• [TASK STATEMENT]
Using the entries that follow, state how many lines contain "computer", with no other words.

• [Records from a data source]
========

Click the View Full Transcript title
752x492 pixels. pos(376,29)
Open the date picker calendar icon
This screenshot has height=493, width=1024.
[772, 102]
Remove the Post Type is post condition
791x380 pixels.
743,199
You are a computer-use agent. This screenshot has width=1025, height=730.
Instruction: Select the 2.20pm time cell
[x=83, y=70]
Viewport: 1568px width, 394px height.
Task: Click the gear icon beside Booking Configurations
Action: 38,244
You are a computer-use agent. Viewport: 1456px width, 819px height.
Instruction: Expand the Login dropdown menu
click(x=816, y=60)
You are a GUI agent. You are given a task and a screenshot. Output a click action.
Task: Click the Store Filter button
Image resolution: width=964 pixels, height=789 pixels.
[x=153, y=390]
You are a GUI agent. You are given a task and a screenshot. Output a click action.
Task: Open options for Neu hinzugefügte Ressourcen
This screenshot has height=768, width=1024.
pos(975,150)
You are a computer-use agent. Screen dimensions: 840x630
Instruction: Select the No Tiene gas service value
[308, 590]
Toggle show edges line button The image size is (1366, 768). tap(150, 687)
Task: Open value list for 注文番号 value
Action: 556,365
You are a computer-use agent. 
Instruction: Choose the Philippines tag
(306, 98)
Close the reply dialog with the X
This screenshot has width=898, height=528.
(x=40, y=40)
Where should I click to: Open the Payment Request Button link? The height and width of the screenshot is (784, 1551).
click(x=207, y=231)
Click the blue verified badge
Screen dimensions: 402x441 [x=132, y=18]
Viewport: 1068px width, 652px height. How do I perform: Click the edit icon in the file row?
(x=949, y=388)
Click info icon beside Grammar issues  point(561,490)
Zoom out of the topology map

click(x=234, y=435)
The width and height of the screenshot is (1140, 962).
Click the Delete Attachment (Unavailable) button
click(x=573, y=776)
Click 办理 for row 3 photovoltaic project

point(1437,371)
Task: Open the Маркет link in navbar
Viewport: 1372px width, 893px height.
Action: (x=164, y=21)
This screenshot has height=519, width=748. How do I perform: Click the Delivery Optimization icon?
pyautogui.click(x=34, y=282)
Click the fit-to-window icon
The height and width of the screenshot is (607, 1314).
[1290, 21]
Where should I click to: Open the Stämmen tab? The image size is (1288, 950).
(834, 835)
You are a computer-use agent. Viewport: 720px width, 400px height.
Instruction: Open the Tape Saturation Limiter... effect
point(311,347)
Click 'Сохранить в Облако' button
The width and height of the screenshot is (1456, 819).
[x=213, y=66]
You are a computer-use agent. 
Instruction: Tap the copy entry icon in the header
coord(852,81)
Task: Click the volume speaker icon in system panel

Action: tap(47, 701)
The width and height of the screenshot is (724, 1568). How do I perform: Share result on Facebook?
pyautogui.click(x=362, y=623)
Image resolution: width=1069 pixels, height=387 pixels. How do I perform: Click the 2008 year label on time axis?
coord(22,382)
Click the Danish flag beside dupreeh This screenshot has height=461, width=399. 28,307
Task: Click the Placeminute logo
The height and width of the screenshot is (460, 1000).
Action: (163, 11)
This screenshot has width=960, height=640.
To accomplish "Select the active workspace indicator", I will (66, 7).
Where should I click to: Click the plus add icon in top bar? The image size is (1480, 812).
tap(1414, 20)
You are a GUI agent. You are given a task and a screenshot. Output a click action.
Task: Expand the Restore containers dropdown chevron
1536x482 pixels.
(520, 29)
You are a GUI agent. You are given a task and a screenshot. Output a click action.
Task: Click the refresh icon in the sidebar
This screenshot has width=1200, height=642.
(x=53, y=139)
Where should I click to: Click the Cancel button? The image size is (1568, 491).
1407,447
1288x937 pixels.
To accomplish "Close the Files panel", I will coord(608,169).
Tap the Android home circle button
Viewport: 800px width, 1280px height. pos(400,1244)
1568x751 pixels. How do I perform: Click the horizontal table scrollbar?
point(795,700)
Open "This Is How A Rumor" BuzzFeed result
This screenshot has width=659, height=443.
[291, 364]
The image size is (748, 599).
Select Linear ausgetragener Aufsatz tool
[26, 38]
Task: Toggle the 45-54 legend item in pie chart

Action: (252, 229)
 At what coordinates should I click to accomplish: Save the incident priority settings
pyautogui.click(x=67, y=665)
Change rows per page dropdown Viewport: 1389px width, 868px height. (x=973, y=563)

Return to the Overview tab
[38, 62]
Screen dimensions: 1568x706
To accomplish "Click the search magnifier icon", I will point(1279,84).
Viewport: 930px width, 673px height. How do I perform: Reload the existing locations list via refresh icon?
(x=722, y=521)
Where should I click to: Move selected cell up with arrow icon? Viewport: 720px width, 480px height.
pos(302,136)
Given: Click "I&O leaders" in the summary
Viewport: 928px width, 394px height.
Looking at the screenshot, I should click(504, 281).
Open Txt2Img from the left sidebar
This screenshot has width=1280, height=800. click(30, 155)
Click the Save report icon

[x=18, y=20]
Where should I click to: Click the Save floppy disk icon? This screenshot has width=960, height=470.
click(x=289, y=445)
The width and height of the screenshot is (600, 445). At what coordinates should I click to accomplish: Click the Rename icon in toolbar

========

• [OUTPUT OF THE EXERCISE]
6